Vasculogenic Erectile Dysfunction


The first historical descriptions of erectile dysfunction (ED) date back to Egyptian papyrus, nearly 4000 years ago. Egyptian scholars described two types of ED: a “natural” form in which the man was not capable of performing the sex act and a “supernatural” form rooted in evil charms and spells. Ancient thinkers, such as Hippocrates and Aristotle, also theorized on the etiology of ED. However, the first accurate depiction of penile anatomy and rudimentary analysis of erection was not published until 1585, when Ambroise Paré described it in his Ten Books on Surgery and the Book of Reproduction . In these texts, Paré portrayed the penis as a tube with concentric coats of nerves, veins, arteries, two “ligaments” composed of the corpora cavernosa, and the urinary tract.

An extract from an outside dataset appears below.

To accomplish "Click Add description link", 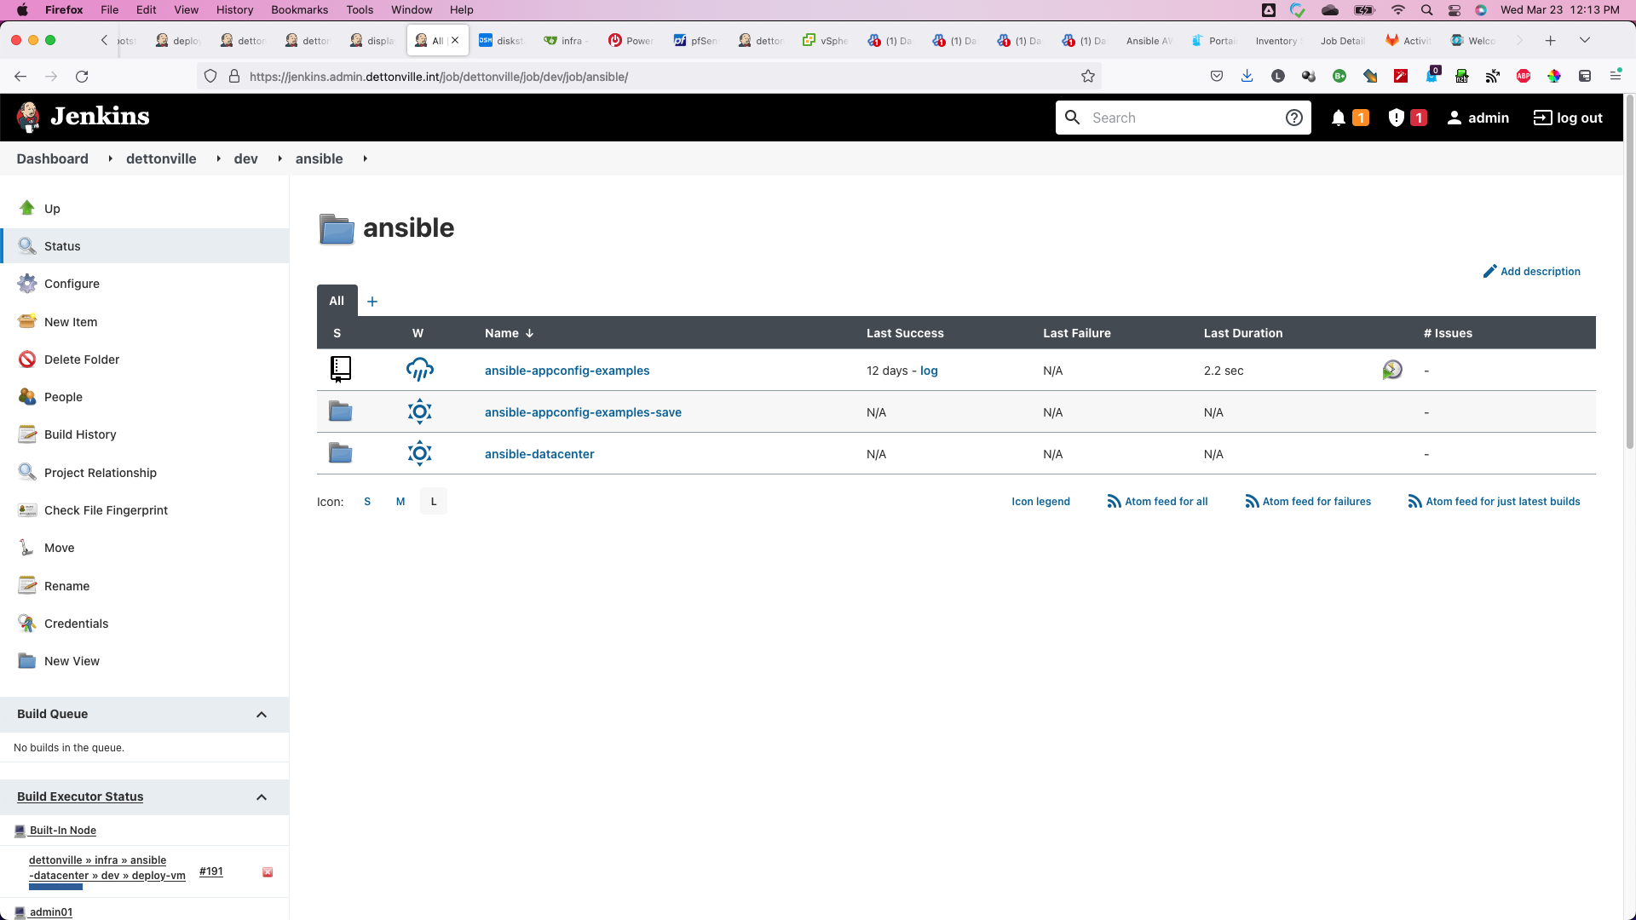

Over the succeeding centuries, there has been considerable investigation into the hemodynamic and anatomic mechanisms of the male erection. The modern understanding of erectile physiology has been delineated only in the past 30 years. Central to our current theories of erectile physiology is the role of smooth muscle in control of arterial and venous flow, the architecture of the tunica albuginea, the role of nitric oxide (NO) as the principal neurotransmitter regulating tumescence, and the function of phosphodiesterases (PDEs) for detumescence. Recent research on the role of endothelial regulation of smooth muscle, the influence of ion channels, and the integral function of endothelial gap junctions has furthered our understanding. This chapter will review these findings, as well as the prevalence, clinical evaluation, diagnostic testing, medical and surgical management, public health implications, and current guidelines regarding vasculogenic ED in detail.

Definition and classifications

In 1992 the National Institutes of Health convened a Consensus Development Conference on Impotence. The group renamed impotence as “male erectile dysfunction” and defined it as “the inability to achieve or maintain an erection sufficient for satisfactory sexual performance.” Furthermore, they noted that ED represents the most appropriate term, given that sexual desire, orgasm, and ejaculation may be intact, despite the inability to achieve or maintain erection.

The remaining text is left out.